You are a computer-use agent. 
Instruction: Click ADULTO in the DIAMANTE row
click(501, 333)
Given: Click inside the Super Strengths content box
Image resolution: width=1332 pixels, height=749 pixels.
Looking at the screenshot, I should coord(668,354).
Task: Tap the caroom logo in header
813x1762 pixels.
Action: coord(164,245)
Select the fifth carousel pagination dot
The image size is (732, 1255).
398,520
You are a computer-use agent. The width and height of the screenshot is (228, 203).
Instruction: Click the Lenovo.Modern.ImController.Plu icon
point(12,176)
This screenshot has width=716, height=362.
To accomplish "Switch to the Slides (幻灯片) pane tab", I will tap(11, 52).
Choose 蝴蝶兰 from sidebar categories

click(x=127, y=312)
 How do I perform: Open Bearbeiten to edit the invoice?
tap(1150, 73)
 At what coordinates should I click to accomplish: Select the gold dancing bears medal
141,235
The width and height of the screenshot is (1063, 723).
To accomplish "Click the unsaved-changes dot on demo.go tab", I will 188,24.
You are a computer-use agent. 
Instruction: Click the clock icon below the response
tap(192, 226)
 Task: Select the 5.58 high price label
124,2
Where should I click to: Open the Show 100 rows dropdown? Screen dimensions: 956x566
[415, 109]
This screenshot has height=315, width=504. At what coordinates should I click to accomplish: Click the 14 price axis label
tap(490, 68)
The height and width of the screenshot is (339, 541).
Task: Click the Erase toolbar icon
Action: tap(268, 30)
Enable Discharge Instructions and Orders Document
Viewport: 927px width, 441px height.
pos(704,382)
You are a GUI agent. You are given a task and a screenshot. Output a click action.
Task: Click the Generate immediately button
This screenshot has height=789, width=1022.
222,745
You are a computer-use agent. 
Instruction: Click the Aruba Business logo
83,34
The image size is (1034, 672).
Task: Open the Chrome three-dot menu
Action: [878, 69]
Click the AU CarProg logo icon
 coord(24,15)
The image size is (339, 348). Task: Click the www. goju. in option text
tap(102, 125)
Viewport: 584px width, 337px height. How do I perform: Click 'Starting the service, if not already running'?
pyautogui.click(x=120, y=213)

* * *

▶ Description of the task: What the exercise needs is every record again, word for word.

▶ Answer for this exercise:
You are a computer-use agent. 
Instruction: Click ADULTO in the DIAMANTE row
click(501, 333)
Given: Click inside the Super Strengths content box
Image resolution: width=1332 pixels, height=749 pixels.
Looking at the screenshot, I should coord(668,354).
Task: Tap the caroom logo in header
813x1762 pixels.
Action: coord(164,245)
Select the fifth carousel pagination dot
The image size is (732, 1255).
398,520
You are a computer-use agent. The width and height of the screenshot is (228, 203).
Instruction: Click the Lenovo.Modern.ImController.Plu icon
point(12,176)
This screenshot has width=716, height=362.
To accomplish "Switch to the Slides (幻灯片) pane tab", I will tap(11, 52).
Choose 蝴蝶兰 from sidebar categories

click(x=127, y=312)
 How do I perform: Open Bearbeiten to edit the invoice?
tap(1150, 73)
 At what coordinates should I click to accomplish: Select the gold dancing bears medal
141,235
The width and height of the screenshot is (1063, 723).
To accomplish "Click the unsaved-changes dot on demo.go tab", I will 188,24.
You are a computer-use agent. 
Instruction: Click the clock icon below the response
tap(192, 226)
 Task: Select the 5.58 high price label
124,2
Where should I click to: Open the Show 100 rows dropdown? Screen dimensions: 956x566
[415, 109]
This screenshot has height=315, width=504. At what coordinates should I click to accomplish: Click the 14 price axis label
tap(490, 68)
The height and width of the screenshot is (339, 541).
Task: Click the Erase toolbar icon
Action: tap(268, 30)
Enable Discharge Instructions and Orders Document
Viewport: 927px width, 441px height.
pos(704,382)
You are a GUI agent. You are given a task and a screenshot. Output a click action.
Task: Click the Generate immediately button
This screenshot has height=789, width=1022.
222,745
You are a computer-use agent. 
Instruction: Click the Aruba Business logo
83,34
The image size is (1034, 672).
Task: Open the Chrome three-dot menu
Action: [878, 69]
Click the AU CarProg logo icon
 coord(24,15)
The image size is (339, 348). Task: Click the www. goju. in option text
tap(102, 125)
Viewport: 584px width, 337px height. How do I perform: Click 'Starting the service, if not already running'?
pyautogui.click(x=120, y=213)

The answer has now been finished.